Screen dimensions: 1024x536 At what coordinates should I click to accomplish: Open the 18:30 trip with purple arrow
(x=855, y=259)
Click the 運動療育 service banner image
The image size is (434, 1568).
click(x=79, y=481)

▶ _Task directions_
Could you rewrite the listing with "purple arrow" swapped for "blue arrow" and everything else kept the same?

▶ _Worked solution_
Screen dimensions: 1024x536 At what coordinates should I click to accomplish: Open the 18:30 trip with blue arrow
(x=855, y=259)
Click the 運動療育 service banner image
The image size is (434, 1568).
click(x=79, y=481)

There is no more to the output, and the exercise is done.